• Aim: Please rescale the rows from the line with "Open the Full" up to and including the line with "Collapse the Mirror": rewrite those lines in full, requests included, with every coordinate in the answers multiplied by 0.75 and rounded to a whole number, halves rounded up.

--- Dataset content ---

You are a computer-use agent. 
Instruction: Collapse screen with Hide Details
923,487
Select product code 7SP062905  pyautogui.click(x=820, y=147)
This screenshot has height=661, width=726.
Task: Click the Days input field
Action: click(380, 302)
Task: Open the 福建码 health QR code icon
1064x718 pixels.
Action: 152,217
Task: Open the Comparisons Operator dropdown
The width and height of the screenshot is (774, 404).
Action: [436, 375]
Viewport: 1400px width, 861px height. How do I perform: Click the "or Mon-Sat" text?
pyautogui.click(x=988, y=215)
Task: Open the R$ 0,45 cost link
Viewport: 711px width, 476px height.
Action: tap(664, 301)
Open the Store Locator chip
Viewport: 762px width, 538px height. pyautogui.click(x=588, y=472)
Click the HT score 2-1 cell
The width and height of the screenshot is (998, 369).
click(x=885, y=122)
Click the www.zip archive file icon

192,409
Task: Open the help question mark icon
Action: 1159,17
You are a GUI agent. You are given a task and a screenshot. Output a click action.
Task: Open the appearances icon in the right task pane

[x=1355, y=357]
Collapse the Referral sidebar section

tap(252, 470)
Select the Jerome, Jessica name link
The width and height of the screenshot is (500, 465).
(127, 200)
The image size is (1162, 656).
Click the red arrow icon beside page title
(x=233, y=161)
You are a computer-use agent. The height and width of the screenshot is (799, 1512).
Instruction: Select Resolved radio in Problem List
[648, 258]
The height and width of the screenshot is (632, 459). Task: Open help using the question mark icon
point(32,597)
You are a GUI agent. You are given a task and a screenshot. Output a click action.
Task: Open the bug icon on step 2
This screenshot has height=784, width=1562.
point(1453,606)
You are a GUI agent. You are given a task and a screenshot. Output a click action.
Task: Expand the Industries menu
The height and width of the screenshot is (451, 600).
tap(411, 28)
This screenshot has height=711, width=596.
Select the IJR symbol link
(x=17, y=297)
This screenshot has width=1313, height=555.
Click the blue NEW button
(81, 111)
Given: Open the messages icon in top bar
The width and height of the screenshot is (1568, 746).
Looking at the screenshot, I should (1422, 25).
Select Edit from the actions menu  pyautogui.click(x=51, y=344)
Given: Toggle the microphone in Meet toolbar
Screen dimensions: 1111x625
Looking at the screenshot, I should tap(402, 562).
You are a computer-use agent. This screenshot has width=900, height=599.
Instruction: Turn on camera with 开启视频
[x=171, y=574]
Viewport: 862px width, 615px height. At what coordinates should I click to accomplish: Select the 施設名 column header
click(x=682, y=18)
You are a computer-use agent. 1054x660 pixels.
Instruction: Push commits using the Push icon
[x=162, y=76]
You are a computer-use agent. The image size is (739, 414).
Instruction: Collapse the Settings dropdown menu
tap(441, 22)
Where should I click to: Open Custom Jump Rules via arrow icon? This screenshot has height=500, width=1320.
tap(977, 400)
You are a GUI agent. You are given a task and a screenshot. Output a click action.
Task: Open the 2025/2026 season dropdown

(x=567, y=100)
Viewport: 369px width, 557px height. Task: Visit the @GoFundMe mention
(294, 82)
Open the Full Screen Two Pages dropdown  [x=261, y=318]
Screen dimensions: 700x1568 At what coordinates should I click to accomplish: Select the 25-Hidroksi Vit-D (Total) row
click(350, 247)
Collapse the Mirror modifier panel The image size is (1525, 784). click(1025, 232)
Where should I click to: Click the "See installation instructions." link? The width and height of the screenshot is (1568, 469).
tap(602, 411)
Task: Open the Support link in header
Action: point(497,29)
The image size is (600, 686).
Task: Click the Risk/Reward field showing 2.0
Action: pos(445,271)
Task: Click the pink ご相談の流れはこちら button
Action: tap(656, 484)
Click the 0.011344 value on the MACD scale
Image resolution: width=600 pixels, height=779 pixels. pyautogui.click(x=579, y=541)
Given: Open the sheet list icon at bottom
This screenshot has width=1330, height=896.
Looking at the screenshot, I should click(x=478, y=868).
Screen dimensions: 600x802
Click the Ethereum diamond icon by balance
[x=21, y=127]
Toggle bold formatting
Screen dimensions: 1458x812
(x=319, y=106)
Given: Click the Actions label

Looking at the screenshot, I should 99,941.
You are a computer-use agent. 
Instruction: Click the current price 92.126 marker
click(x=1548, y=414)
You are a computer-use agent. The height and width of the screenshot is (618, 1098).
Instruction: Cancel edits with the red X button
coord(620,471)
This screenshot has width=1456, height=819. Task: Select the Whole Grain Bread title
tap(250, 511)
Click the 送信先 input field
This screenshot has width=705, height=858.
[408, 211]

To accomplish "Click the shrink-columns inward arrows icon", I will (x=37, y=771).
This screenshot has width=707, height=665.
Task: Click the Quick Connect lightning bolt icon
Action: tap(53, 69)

---

• Task result:
Open the Full Screen Two Pages dropdown  [x=196, y=239]
Screen dimensions: 700x1568 At what coordinates should I click to accomplish: Select the 25-Hidroksi Vit-D (Total) row
click(263, 185)
Collapse the Mirror modifier panel The image size is (1525, 784). click(769, 174)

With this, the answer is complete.